__SUPPLIED DATA__:

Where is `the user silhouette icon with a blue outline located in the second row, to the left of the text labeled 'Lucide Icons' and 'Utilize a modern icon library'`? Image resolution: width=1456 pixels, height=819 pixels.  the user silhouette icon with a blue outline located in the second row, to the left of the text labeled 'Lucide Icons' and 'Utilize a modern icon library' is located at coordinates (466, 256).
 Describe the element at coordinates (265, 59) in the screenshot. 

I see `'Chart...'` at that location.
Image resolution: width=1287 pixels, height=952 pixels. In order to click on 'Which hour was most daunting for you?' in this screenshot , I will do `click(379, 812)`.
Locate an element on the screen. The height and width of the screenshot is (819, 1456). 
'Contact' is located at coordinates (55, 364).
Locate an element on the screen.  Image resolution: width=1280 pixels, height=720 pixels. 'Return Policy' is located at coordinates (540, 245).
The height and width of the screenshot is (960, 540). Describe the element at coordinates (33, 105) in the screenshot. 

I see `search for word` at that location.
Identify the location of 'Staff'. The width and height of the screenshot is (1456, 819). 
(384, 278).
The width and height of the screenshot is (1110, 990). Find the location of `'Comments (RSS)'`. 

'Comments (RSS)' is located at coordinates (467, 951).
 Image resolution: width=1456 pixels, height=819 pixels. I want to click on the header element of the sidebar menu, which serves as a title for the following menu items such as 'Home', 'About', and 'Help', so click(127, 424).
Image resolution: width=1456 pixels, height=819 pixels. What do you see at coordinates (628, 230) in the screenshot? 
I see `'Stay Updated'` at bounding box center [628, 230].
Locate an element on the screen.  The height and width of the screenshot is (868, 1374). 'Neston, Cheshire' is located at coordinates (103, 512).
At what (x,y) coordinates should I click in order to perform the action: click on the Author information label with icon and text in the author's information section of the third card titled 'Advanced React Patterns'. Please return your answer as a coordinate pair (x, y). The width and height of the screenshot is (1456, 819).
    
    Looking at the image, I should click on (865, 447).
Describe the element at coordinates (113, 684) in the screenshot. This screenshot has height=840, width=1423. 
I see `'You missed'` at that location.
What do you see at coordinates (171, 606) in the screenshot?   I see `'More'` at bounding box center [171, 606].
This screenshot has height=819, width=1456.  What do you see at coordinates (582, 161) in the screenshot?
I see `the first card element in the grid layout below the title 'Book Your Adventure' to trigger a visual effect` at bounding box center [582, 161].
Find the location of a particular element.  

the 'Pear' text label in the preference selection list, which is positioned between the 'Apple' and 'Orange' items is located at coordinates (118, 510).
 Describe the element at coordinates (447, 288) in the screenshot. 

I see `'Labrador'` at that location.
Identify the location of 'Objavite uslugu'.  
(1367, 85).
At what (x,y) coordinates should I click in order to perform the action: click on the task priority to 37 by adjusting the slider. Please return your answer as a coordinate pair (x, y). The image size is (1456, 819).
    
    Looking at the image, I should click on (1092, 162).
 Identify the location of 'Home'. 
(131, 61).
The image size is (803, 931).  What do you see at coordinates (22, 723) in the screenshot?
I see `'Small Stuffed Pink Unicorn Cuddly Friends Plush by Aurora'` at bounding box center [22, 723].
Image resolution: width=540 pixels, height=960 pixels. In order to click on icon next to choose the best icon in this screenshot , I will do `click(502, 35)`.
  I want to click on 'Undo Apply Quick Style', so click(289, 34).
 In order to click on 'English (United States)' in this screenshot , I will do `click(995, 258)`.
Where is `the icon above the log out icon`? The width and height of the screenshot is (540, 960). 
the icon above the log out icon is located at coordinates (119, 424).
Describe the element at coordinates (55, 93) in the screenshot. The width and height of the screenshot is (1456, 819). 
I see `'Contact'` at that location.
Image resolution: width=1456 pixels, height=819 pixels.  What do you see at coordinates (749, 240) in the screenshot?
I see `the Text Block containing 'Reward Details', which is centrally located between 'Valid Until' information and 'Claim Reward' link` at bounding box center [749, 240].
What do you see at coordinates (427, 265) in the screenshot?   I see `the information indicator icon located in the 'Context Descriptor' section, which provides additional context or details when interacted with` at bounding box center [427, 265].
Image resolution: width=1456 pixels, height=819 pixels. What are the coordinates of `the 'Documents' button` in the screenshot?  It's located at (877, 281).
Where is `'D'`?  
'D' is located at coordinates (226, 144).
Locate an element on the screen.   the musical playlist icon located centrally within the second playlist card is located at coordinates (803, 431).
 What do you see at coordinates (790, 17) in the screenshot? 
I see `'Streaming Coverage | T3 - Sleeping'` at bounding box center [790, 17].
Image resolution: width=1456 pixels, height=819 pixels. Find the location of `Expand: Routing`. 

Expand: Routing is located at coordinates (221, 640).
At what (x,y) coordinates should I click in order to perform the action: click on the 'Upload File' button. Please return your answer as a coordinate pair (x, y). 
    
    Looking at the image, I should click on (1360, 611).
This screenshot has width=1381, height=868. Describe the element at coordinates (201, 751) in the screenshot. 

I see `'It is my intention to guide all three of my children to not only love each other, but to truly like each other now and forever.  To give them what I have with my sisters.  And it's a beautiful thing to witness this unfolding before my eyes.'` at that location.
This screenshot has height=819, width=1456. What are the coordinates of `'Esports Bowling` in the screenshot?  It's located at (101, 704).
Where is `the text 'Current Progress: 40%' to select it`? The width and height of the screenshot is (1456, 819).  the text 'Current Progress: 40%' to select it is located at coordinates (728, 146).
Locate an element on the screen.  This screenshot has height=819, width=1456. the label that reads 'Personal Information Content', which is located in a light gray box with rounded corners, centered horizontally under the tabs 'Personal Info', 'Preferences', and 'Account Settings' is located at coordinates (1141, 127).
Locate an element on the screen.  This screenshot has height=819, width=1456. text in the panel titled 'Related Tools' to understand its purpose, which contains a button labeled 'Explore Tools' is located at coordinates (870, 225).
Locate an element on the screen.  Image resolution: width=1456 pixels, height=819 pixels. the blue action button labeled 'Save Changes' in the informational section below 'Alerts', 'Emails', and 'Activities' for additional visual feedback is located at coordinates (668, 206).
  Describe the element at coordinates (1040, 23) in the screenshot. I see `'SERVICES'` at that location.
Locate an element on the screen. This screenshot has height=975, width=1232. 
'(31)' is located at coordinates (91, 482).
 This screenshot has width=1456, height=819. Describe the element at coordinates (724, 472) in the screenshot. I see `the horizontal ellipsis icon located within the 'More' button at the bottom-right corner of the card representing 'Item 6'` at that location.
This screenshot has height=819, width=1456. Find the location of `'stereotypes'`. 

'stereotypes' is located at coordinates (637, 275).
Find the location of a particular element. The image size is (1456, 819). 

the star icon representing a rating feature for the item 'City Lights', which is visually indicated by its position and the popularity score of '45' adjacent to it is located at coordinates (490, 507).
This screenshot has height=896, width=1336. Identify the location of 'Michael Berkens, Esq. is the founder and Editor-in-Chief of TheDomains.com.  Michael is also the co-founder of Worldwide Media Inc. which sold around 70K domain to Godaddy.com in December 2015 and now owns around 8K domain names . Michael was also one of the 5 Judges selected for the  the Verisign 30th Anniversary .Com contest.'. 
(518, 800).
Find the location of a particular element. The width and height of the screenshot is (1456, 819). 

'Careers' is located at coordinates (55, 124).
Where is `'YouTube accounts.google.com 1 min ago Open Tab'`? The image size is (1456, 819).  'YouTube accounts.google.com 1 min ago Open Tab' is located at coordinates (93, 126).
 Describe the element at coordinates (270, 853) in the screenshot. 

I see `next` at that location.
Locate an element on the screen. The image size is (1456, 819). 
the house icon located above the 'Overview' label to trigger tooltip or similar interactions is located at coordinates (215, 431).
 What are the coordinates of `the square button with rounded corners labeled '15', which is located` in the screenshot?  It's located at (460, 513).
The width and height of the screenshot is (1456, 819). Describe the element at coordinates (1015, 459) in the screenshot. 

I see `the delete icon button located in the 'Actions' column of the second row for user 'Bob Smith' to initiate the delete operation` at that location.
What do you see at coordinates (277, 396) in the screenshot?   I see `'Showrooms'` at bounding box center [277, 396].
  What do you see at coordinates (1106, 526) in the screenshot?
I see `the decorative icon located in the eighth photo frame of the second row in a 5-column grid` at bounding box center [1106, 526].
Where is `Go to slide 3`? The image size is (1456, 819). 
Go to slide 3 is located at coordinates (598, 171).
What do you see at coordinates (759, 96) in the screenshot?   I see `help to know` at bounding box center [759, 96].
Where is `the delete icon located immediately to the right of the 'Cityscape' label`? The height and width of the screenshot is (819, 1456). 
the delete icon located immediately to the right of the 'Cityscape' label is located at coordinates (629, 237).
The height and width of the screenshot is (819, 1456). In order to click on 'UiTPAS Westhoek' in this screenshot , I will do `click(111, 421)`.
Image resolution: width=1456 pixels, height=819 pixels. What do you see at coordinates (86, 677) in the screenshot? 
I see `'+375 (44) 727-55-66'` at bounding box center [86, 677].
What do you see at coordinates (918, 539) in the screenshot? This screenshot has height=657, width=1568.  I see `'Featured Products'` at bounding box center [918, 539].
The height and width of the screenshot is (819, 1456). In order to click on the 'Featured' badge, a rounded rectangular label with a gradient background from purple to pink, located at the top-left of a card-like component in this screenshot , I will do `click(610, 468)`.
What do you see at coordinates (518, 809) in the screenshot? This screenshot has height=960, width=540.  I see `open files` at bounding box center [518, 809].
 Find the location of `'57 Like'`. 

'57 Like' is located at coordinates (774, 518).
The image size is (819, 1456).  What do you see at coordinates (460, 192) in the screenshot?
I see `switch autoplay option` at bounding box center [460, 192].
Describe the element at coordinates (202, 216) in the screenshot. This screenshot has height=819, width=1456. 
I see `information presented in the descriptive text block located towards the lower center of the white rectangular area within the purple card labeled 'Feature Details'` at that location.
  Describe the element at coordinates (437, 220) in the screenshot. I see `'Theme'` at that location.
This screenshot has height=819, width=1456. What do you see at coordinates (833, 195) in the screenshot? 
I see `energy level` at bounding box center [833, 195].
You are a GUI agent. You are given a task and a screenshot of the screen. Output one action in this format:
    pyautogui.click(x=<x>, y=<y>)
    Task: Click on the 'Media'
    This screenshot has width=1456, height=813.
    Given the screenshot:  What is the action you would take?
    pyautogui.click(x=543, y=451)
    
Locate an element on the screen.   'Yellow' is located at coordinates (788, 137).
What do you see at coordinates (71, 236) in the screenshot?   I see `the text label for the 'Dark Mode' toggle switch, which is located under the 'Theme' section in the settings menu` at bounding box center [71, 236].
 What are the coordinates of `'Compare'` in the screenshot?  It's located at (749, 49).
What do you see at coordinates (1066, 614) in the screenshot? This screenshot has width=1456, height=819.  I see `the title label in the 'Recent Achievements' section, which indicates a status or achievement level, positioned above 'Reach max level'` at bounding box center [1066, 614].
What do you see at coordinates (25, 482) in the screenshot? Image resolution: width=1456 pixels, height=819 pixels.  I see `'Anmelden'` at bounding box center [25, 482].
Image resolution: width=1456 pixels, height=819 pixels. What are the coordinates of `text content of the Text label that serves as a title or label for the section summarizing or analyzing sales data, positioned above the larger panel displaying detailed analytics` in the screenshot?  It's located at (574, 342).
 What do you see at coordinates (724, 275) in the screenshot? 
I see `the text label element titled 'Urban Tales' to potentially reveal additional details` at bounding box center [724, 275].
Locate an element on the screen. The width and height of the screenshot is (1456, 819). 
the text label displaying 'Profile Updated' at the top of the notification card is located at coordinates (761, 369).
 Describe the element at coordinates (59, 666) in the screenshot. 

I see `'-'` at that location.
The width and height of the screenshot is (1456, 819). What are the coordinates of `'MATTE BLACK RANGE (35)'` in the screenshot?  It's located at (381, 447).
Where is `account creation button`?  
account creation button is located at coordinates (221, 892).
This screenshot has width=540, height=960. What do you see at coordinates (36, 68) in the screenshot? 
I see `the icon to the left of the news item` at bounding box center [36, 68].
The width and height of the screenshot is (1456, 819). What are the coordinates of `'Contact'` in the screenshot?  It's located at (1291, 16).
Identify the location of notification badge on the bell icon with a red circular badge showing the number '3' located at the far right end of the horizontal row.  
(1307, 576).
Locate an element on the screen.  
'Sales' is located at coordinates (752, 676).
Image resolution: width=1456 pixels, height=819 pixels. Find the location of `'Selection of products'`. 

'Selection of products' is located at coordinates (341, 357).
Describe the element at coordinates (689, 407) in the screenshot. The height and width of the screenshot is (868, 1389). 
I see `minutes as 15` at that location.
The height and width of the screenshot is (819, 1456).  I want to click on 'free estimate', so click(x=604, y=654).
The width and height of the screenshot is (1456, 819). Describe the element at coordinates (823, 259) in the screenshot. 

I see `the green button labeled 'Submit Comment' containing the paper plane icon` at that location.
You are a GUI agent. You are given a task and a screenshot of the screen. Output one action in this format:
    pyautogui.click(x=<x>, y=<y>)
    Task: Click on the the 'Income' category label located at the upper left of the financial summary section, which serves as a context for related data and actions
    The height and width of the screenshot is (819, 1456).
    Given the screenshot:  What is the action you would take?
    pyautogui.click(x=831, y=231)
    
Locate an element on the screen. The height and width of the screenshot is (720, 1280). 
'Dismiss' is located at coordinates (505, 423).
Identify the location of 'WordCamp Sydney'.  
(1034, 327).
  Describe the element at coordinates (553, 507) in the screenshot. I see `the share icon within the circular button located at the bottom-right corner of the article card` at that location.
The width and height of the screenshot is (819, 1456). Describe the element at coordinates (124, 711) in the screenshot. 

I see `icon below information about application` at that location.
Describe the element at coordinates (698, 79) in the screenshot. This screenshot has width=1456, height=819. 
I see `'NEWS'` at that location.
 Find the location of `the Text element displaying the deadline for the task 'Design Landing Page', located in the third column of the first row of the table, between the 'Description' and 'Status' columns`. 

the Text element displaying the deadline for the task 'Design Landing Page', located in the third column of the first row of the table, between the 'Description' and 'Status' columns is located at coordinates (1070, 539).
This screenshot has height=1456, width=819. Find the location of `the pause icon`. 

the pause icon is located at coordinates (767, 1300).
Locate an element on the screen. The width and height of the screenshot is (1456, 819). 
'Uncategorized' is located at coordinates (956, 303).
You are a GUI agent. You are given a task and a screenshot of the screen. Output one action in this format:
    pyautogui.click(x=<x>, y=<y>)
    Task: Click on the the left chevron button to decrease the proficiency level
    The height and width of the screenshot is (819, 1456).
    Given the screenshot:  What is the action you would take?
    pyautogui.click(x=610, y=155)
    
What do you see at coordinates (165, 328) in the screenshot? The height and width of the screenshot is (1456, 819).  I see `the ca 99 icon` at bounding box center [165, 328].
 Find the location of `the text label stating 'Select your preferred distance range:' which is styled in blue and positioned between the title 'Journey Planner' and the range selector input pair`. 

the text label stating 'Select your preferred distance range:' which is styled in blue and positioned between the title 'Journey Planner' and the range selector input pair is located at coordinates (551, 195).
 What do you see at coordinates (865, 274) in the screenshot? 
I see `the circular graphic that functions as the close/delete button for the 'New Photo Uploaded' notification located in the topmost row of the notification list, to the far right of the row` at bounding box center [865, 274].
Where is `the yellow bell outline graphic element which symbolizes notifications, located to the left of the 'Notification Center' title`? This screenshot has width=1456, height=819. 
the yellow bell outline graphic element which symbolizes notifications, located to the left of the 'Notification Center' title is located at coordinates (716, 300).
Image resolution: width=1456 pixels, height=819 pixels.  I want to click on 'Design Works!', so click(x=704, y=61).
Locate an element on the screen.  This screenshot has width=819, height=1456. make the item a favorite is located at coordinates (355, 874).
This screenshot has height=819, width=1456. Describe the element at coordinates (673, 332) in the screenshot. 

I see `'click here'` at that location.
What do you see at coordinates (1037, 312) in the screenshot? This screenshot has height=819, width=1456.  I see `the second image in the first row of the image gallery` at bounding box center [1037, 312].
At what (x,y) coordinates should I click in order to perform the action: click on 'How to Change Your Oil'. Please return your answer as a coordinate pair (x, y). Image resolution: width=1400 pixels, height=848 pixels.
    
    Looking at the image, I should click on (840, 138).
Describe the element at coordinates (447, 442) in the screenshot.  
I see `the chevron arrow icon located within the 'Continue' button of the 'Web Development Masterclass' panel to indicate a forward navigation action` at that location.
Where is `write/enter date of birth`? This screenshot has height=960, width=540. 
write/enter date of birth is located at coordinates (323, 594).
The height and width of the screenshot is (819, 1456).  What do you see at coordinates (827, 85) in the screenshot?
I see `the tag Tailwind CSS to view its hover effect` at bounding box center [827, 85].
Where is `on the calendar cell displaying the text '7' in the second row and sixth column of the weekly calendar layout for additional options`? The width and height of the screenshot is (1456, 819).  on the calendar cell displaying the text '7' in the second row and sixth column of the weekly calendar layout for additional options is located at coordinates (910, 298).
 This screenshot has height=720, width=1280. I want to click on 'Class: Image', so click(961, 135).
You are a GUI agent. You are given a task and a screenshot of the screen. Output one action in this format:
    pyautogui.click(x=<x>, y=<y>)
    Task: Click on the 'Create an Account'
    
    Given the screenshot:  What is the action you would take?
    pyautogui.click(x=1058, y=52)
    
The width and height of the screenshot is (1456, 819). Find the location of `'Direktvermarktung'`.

__TO BE DONE__:
Edit the data from its first line through the line containing "Image resolution: width=1287", changing every "screenshot" to "screen capture" and keeping everything else the same. Provide only those lines.

__SOLUTION TO THIS EXERCISE__:
Where is `the user silhouette icon with a blue outline located in the second row, to the left of the text labeled 'Lucide Icons' and 'Utilize a modern icon library'`? Image resolution: width=1456 pixels, height=819 pixels.  the user silhouette icon with a blue outline located in the second row, to the left of the text labeled 'Lucide Icons' and 'Utilize a modern icon library' is located at coordinates (466, 256).
 Describe the element at coordinates (265, 59) in the screen capture. 

I see `'Chart...'` at that location.
Image resolution: width=1287 pixels, height=952 pixels. In order to click on 'Which hour was most daunting for you?' in this screen capture , I will do `click(379, 812)`.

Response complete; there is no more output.